:: Data provided ::
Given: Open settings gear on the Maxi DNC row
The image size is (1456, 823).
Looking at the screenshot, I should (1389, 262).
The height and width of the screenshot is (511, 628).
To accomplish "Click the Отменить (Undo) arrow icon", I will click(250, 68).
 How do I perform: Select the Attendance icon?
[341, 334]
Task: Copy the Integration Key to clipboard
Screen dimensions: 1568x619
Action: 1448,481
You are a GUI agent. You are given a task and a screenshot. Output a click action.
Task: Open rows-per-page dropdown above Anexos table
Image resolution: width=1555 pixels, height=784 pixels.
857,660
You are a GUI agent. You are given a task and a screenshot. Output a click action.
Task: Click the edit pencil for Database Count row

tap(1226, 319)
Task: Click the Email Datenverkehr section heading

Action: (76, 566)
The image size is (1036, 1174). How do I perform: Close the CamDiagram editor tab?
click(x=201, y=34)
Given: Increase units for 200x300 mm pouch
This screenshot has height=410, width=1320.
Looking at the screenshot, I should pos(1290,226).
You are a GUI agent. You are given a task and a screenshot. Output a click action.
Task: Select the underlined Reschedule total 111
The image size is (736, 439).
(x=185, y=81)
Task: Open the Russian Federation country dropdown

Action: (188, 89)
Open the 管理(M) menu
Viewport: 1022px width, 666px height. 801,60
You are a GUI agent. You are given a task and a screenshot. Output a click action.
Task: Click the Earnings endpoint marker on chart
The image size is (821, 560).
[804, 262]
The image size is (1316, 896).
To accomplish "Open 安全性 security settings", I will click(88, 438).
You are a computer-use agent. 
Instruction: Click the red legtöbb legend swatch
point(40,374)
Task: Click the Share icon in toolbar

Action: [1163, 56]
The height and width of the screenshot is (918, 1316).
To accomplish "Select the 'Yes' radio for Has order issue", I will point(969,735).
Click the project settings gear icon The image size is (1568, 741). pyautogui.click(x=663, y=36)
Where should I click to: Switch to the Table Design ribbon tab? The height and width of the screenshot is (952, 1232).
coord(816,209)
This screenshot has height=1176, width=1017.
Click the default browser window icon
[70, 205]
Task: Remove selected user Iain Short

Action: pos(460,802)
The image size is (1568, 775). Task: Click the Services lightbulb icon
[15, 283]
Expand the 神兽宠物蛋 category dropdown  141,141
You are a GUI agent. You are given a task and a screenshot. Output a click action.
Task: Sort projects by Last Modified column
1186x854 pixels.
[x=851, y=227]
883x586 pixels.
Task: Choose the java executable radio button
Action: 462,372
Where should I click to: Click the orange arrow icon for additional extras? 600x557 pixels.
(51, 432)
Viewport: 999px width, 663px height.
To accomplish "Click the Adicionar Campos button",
:::
■ Short problem
Which lines in the records above contain the word "should"? Show each one in full.

■ Exercise result
Looking at the screenshot, I should (1389, 262).
Looking at the screenshot, I should pos(1290,226).
Where should I click to: Switch to the Table Design ribbon tab? The height and width of the screenshot is (952, 1232).
Where should I click to: Click the orange arrow icon for additional extras? 600x557 pixels.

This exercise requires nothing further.